編集者としての仕事をする前は、俗に言うサラリーマンだった。スーツに身を包み、お客様に失礼のないような格好をした。少し明るめの色を選んだのは、社会に染まりきりたくないささやかな反抗心だった。

会社の飲み会は、当たり前のようにビールでスタートする。ビールは、とりあえず飲んでおくか、という存在だった。

だが、転職して編集の仕事をするようになると、自分と同じミレニアル世代と仕事をするようになったからだろうか、すぐに”クラフトビール”が身近な存在になった。お店でも「とりあえずビールで」では、注文できない。画一的なスーツを脱いで仕事をするようになると、ビールも個性的に変化した。この個性的なビールは、どう生み出されているのだろうか。

ヤッホーブルーイングのマーケティングディレクターの方への取材に続いて取材したのは、主力製品「よなよなエール」のリニューアルにも携わり、ヘッドブリュワー(醸造責任者)を若くして任されている森田正文氏。森田氏に、ビールづくりへの思いや、ヤッホーブルーイングがユニークな製品を生み出し続けられる仕組みについて話を聞いた。

クラフトビールはいかにして流行から“文化“になったか–ヤッホーブルーイングの挑戦に学ぶ

東京から車を走らせて、2時間半ほど。長野県佐久市にヤッホーブルーイングのブリュワリー(醸造所)がある。ヤッホーブルーイングの本社がある軽井沢の隣街だ。

ヤッホーブルーイングは、画一的な味しかしなかった日本のビール市場にバラエティを提供し、新たなビール文化を創出することをミッションにしたビールメーカーだ。

20年前からつくり続けている「よなよなエール」を主力製品とし、若い女性をターゲットにした「水曜日のネコ」、苦味が強烈な個性派ビール「インドの青鬼」など、小規模な醸造所がつくる、多様で個性的な クラフトビール を日本全国に届けている。

20年前にヤッホーブルーイングの創業者である星野リゾート代表の星野佳路氏が建てた醸造所が今もそのまま現役で、森田氏はここで個性的なビールを生み出している。

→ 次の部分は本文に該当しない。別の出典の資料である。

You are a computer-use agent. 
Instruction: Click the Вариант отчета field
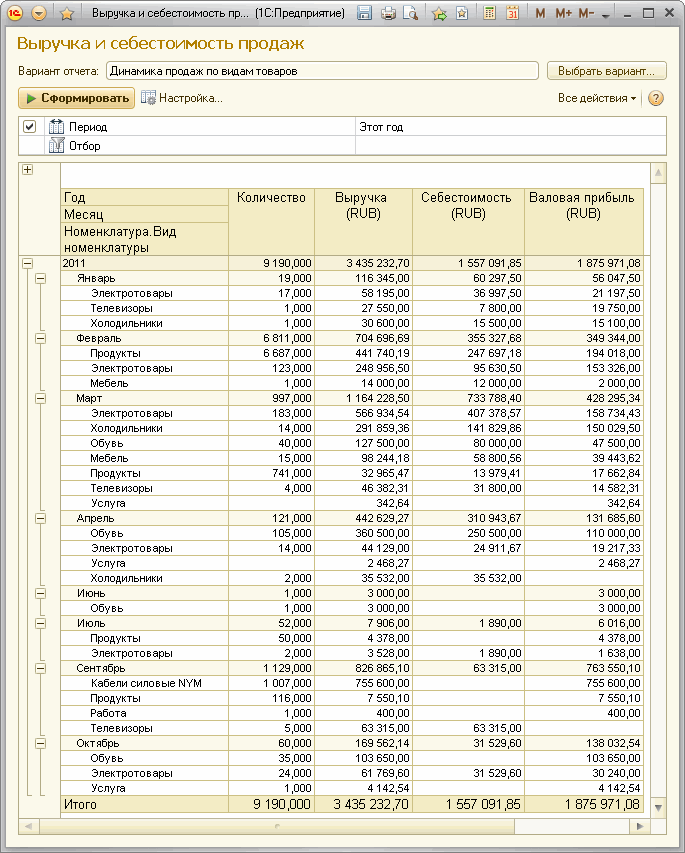pyautogui.click(x=322, y=71)
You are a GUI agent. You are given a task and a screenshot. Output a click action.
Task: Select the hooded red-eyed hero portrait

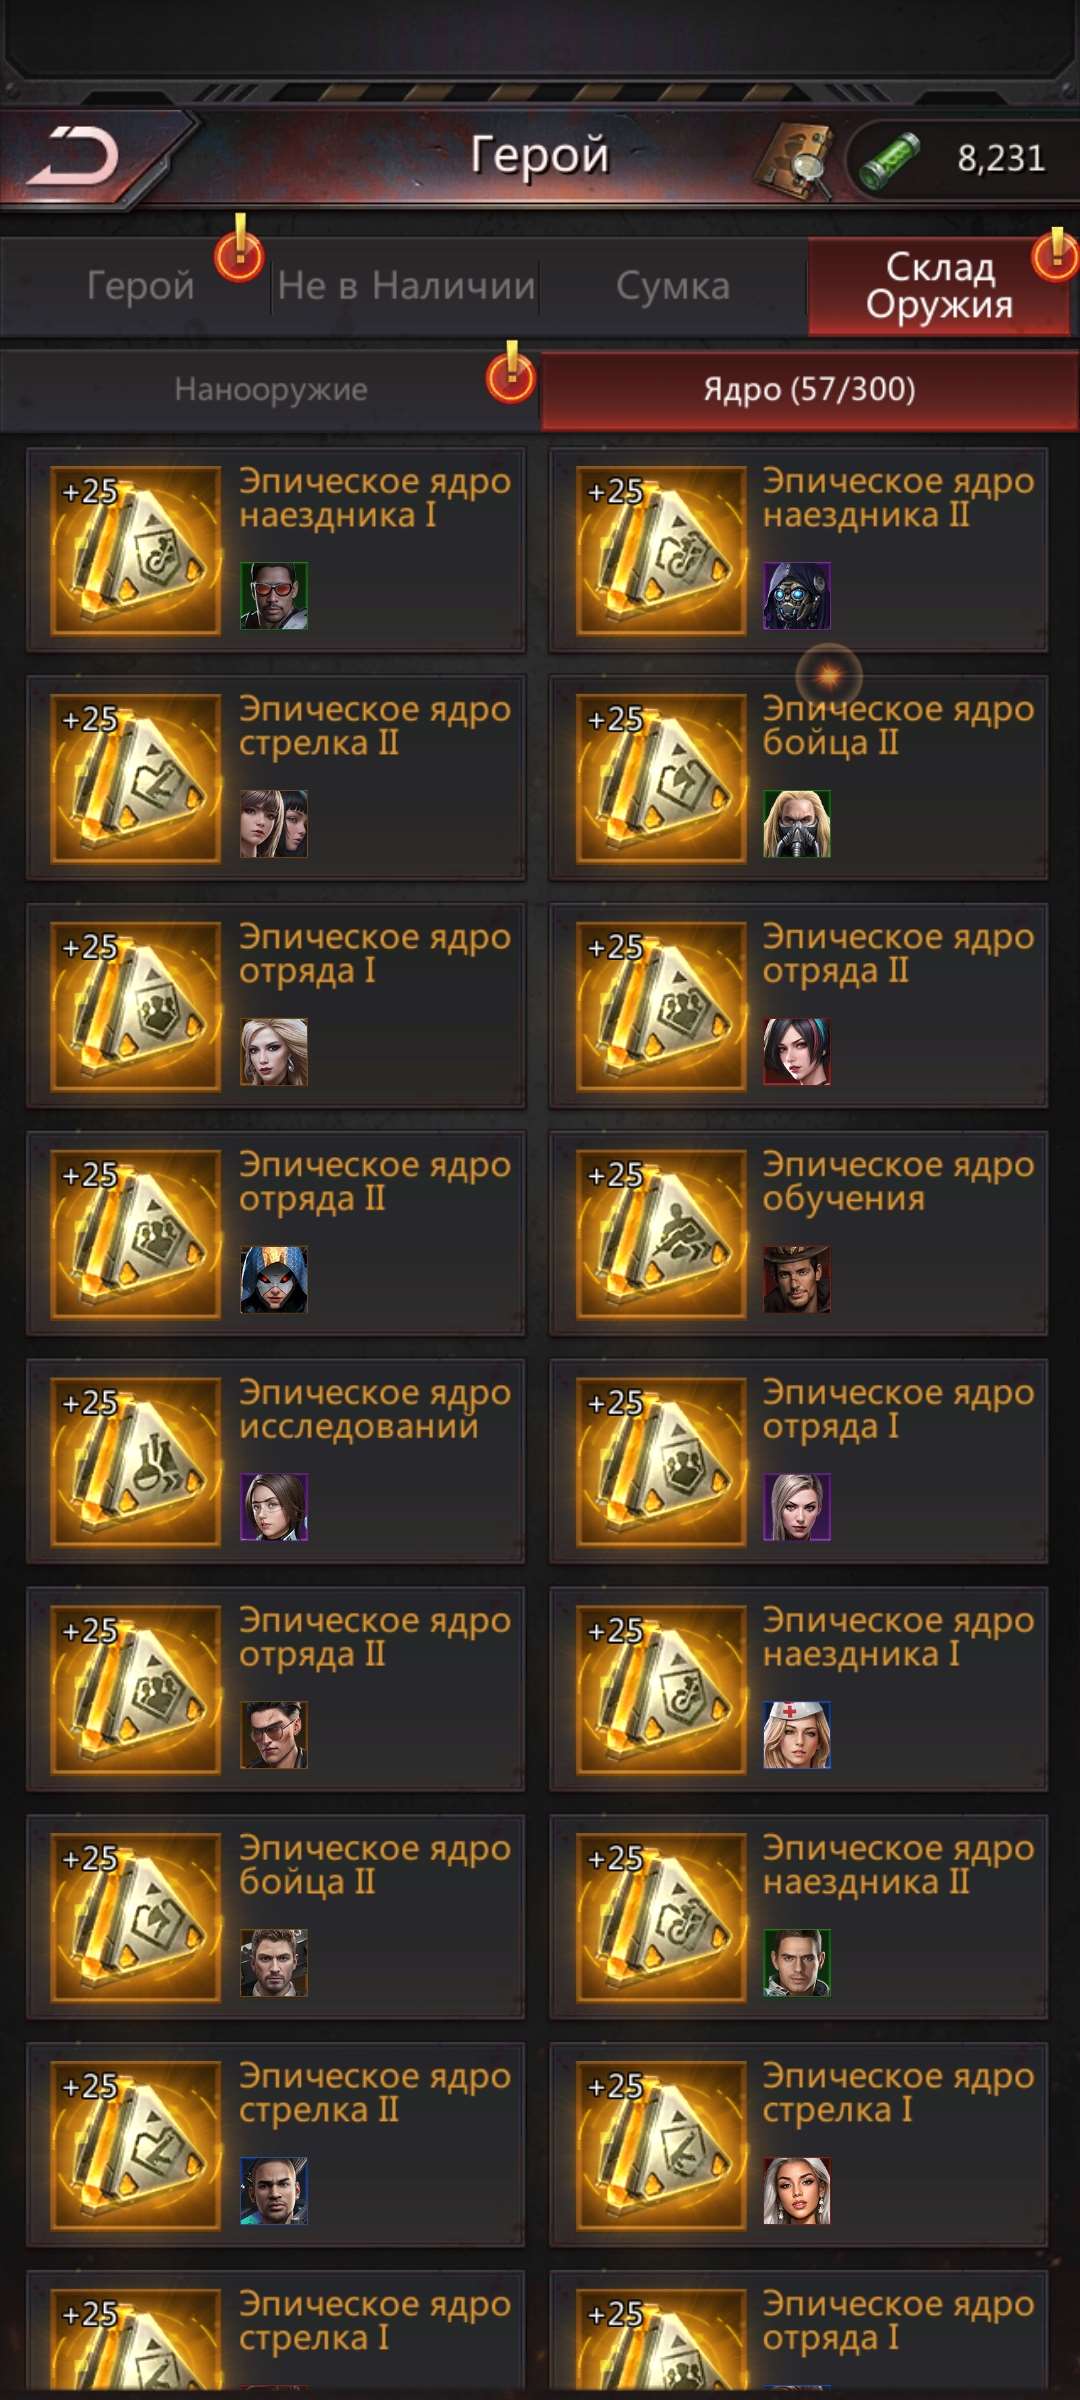[x=274, y=1279]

星野リゾートが親会社のクラフトブリュワリーに新卒採用で入社

おじいさんもお父さんも、ビール党。ビール好きの家庭に生まれた森田さんは当然ビール党だ。しかし高校生のころには、みかん農家になりたいと考えていた。ビール造りに携わりたいと考え始めたのが、大学入学後すぐだった。

大学生のときのアルバイト先だった店の隣にあったのがアイリッシュパブ。そこで、ビールには様々な種類があることを知った。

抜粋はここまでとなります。